Congenital cytomegalovirus — time to diagnosis, management and clinical sequelae in Australia: opportunities for earlier identification

Brendan J McMullan, Pamela Palasanthiran, Cheryl A Jones, Beverley M Hall, Peter W Robertson, Jonathan Howard and William D Rawlinson
Med J Aust 2011; 194 (12): 625-629. || doi: 10.5694/j.1326-5377.2011.tb03144.x
Published online: 20 June 2011


Objectives: To report on the burden of disease in Australian infants with congenital cytomegalovirus (cCMV) infection in the era of neonatal hearing screening and improved diagnostic techniques.

Design, setting and participants: National data were collected from across Australia via the Australian Paediatric Surveillance Unit (APSU) with monthly reporting by > 1000 clinicians between January 1999 and February 2009. For each reported case, data on investigations and epidemiological and clinical features were analysed. Detailed clinical reviews were performed on 42 infants in two Sydney tertiary paediatric infectious diseases clinics.

Results: There were 195 infants with cCMV identified, including 126 definite and 69 probable cases. Of these, 175 (90%) were symptomatic and only 15 were treated with antiviral agents. Identification was delayed beyond 60 days of age in 30 cases (15%). During the period of study, neonatal hearing screening was introduced for most Australian infants. Detection of hearing loss increased from 19% of cCMV cases in 1999–2003 to 31% in 2004–2009. Of 42 infants whose cases were reviewed in detail, 33 (79%) had symptomatic disease. DNA detection of CMV, using polymerase chain reaction testing of newborn screening cards, was useful in retrospective identification, and was strongly correlated with the presence of clinical sequelae (15/18; 83%).

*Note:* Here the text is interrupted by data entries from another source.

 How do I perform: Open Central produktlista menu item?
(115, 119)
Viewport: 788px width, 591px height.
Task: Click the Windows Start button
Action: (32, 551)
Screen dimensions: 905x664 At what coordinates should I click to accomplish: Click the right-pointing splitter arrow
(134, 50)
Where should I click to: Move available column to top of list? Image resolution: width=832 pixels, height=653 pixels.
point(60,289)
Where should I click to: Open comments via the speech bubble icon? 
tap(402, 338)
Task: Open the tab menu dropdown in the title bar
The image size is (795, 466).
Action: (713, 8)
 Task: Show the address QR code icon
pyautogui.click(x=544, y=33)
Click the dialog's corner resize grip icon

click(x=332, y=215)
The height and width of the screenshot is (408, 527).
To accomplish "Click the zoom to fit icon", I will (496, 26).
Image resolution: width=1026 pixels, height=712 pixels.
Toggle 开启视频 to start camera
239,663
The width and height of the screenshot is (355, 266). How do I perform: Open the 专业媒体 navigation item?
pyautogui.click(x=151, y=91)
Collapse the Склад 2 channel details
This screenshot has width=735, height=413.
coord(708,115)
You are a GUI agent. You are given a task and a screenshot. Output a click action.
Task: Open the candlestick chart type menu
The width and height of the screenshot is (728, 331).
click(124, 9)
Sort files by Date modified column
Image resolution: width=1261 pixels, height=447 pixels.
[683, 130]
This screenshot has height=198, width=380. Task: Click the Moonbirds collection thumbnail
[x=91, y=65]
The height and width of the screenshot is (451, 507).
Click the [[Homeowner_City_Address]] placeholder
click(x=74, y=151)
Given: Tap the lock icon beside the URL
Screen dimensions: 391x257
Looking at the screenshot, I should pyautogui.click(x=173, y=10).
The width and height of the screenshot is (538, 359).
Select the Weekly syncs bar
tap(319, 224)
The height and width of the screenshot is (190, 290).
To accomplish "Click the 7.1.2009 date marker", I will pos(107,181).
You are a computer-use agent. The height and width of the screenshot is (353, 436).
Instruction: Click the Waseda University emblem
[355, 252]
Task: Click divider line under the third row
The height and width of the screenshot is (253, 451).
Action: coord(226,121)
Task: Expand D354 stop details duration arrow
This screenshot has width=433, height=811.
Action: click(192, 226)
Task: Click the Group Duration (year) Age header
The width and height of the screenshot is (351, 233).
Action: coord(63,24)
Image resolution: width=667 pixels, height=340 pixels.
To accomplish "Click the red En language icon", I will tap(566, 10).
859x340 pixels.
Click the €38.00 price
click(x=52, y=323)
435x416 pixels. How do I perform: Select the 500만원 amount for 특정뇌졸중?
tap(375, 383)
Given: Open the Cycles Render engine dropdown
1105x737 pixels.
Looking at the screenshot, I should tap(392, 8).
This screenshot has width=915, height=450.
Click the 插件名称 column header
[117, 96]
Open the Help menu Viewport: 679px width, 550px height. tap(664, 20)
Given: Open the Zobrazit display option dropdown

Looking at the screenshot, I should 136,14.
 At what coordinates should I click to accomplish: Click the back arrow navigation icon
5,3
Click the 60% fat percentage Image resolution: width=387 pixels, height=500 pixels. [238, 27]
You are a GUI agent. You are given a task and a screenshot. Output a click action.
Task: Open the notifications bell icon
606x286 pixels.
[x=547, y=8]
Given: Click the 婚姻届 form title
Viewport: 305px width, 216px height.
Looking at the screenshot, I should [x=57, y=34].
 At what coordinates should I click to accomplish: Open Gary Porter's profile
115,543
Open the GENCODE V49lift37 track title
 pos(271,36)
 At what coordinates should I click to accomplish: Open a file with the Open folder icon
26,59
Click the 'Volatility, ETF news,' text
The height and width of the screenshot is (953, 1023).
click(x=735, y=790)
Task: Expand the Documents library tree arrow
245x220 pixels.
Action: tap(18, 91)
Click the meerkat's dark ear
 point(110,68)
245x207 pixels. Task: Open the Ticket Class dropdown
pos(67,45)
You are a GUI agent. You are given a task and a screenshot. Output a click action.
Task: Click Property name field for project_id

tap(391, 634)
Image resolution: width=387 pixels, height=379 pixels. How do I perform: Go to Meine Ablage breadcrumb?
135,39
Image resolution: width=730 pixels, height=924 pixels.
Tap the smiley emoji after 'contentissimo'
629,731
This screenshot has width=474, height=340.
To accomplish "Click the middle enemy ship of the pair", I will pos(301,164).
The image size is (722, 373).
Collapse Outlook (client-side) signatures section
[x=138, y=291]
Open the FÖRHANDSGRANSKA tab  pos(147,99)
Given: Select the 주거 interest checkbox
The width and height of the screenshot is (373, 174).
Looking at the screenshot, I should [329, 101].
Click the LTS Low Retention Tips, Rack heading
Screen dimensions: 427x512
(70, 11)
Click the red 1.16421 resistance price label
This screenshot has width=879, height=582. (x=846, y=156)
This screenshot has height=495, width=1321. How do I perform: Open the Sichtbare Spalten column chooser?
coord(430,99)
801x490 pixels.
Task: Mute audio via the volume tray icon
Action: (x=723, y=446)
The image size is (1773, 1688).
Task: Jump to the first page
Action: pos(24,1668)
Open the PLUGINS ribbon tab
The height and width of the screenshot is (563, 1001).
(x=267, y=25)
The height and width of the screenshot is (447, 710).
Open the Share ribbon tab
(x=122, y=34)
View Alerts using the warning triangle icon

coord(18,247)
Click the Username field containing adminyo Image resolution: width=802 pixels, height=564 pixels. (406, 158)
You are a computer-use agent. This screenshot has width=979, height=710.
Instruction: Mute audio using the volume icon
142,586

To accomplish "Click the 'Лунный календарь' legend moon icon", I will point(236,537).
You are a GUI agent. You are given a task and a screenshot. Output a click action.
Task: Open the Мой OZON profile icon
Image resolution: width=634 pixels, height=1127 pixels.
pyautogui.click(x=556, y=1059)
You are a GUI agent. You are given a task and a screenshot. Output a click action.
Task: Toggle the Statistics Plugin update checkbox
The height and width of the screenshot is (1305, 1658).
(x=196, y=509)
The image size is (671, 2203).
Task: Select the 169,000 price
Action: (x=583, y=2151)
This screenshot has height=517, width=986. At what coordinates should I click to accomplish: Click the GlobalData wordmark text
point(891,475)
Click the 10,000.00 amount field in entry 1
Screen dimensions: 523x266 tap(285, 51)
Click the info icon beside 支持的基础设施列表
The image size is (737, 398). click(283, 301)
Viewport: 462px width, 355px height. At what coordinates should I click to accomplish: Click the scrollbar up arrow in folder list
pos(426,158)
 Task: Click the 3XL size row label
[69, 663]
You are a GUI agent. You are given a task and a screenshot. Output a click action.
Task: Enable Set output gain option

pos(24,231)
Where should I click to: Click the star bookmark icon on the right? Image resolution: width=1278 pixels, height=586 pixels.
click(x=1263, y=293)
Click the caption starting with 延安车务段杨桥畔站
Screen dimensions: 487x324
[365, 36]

Conclusions: Congenital CMV is underdiagnosed, infrequently treated, and often manifests as isolated hearing loss. Delayed diagnoses both before and after the introduction of neonatal hearing screening represent missed treatment and management opportunities and are likely to lead to poorer, life-long outcomes for these children. Retrospective analysis of newborn screening cards for CMV should be undertaken for infants with sensorineural hearing loss, to identify unrecognised cCMV.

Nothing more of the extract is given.